Tugas | Terjemahkan kalimat berikut dari berita soal dugaan KDRT di Palembang ke dalam bahasa Inggris: "Penyidik tersebut diduga menghubungi korban secara pribadi, memengaruhi agar korban mencabut kuasa hukumnya, serta melakukan komunikasi berulang di luar jam kerja tanpa alasan penyidikan yang jelas."

Kutipan Bacaan |

┌────────

‎Kuasa Hukum: Oknum Penyidik Diduga Arahkan Korban KDRT Cabut Kuasa Hukum dan Hubungi di Luar Jam Kerja ‎

(pelitaekspres.com) -PALEMBANG- ‎Kasus dugaan Kekerasan Dalam Rumah Tangga (KDRT) yang menimpa seorang perempuan berinisial MA kembali menarik perhatian publik. Kali ini, persoalan mencuat bukan hanya soal lambannya proses hukum, tetapi juga dugaan pelanggaran etik yang dilakukan oleh oknum penyidik Paminal Polda Sumatera Selatan, yang disebut-sebut telah melakukan komunikasi pribadi dengan korban di luar konteks penyidikan.

‎‎Tim kuasa hukum MA, yakni Muhammad Ricko Prateja, S.H., Sagito, S.H., M.H., dan Medi Rama Doni, S.H., M.H., menyampaikan pernyataan resmi dalam konferensi pers yang digelar di Palembang pada Sabtu (8/11/2025). Mereka menilai tindakan oknum penyidik tersebut sebagai pelanggaran serius terhadap kode etik profesi Polri dan prinsip profesionalitas aparat penegak hukum.

‎‎Dalam pernyataannya, Ricko menjelaskan bahwa pihaknya telah melayangkan laporan resmi ke Divisi Propam Mabes Polri, disertai dengan sejumlah dokumen pendukung seperti Surat Pemberitahuan Perkembangan Hasil Penelitian Propam (SP2HP2), Surat Perintah Penyelidikan, dan bukti administrasi lain yang relevan.

‎‎Menurut Ricko, dari keterangan yang disampaikan kliennya, ditemukan adanya tindakan-tindakan tidak etis yang dilakukan oleh salah satu penyidik Paminal. Penyidik tersebut diduga menghubungi korban secara pribadi, memengaruhi agar korban mencabut kuasa hukumnya, serta melakukan komunikasi berulang di luar jam kerja tanpa alasan penyidikan yang jelas.

‎‎“Kami mendapat informasi bahwa oknum penyidik tersebut bahkan mengajak klien kami keluar di malam hari, berbicara hal-hal pribadi yang tidak pantas, dan mencoba melakukan pendekatan di luar konteks profesional,” ujar Ricko.

‎‎Lebih lanjut, Ricko menilai bahwa tindakan tersebut telah melanggar hak korban atas pendampingan hukum, yang merupakan hak konstitusional setiap warga negara sebagaimana diatur dalam Undang-Undang Nomor 18 Tahun 2003 tentang Advokat serta Undang-Undang Nomor 8 Tahun 1981 tentang KUHAP.

└────────

(Contoh penentuan lokasi di layar)
┌────────

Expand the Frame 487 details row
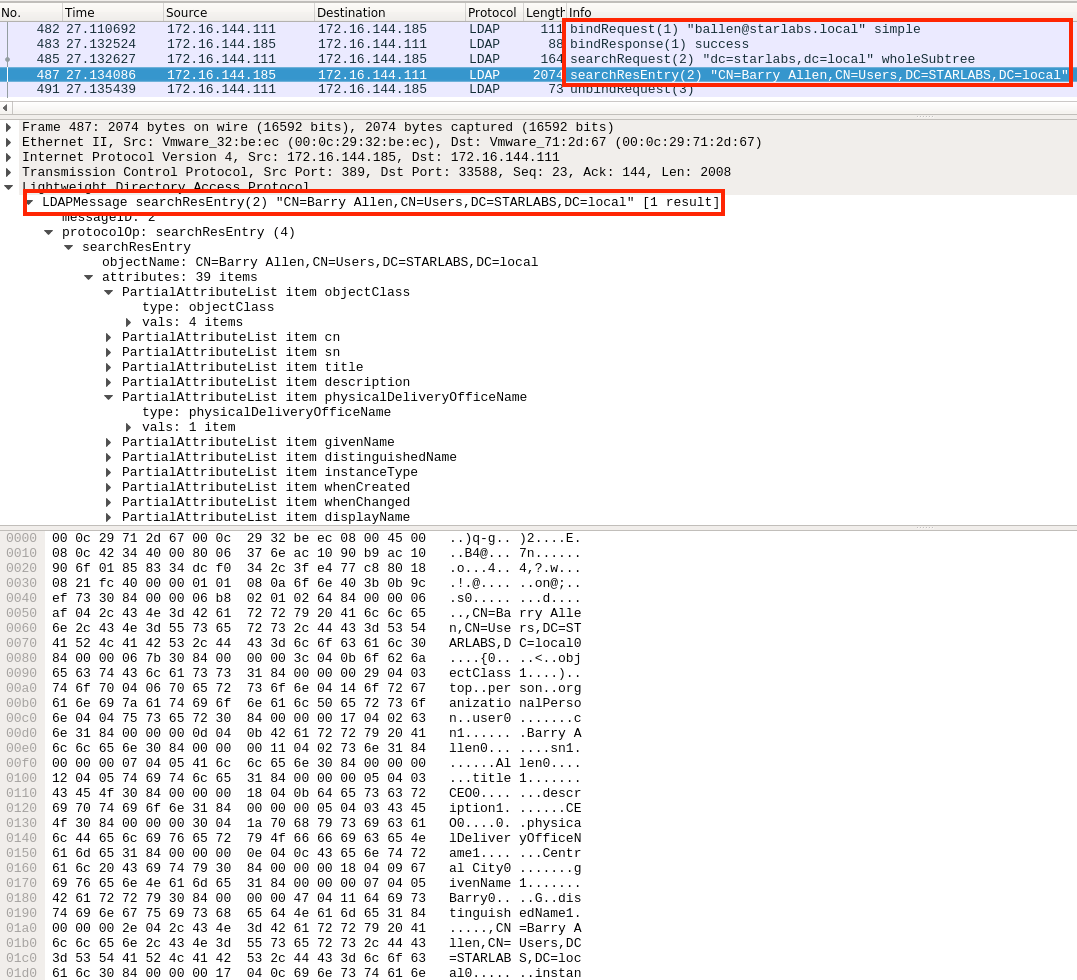Screen dimensions: 1077x980 pos(9,128)
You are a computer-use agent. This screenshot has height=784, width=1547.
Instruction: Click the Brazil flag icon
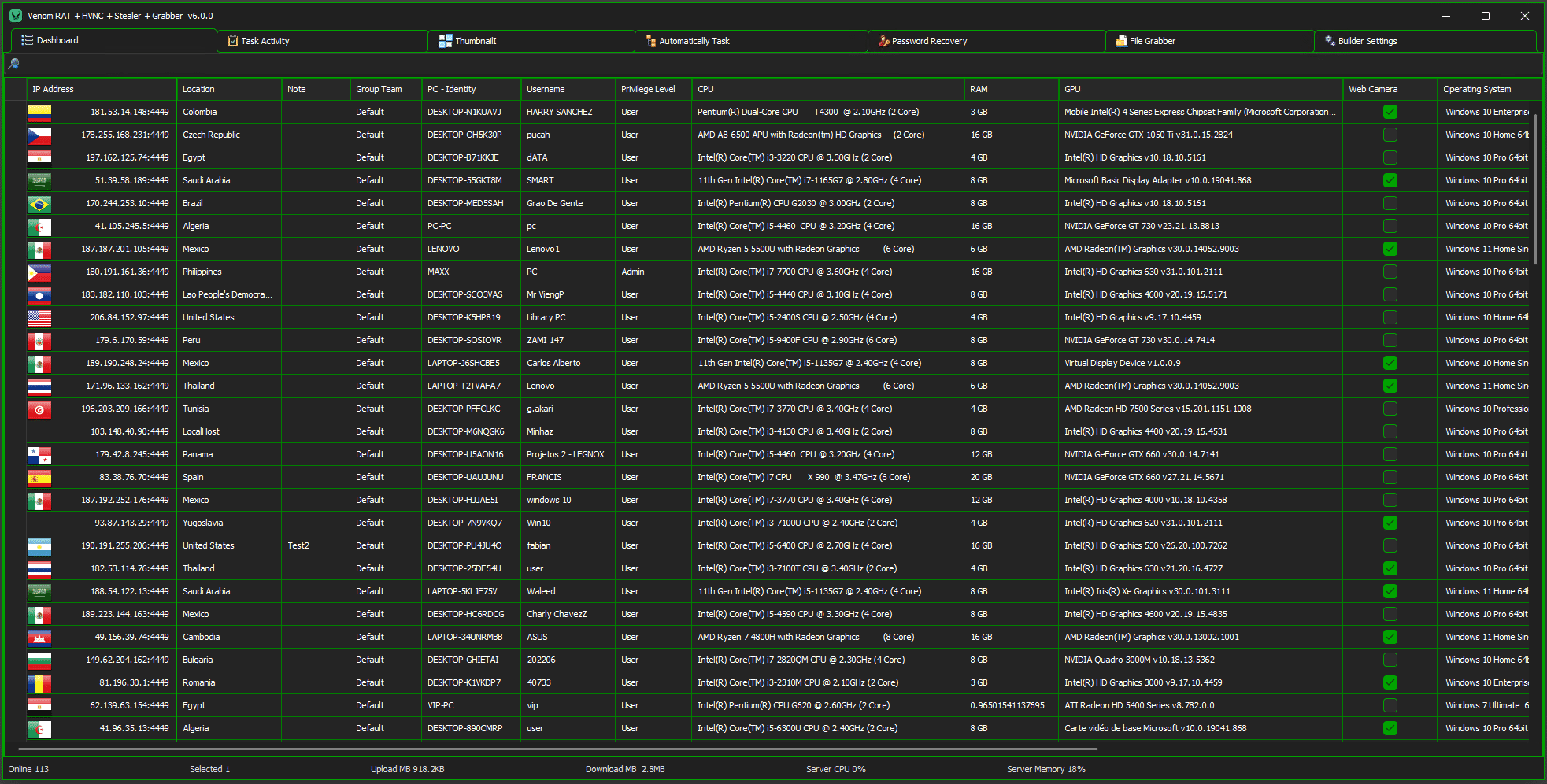[39, 204]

└────────

Jawaban Latihan | The investigator allegedly contacted the victim privately, influenced the victim to withdraw her legal counsel, and communicated with her repeatedly outside working hours without any clear investigative reason.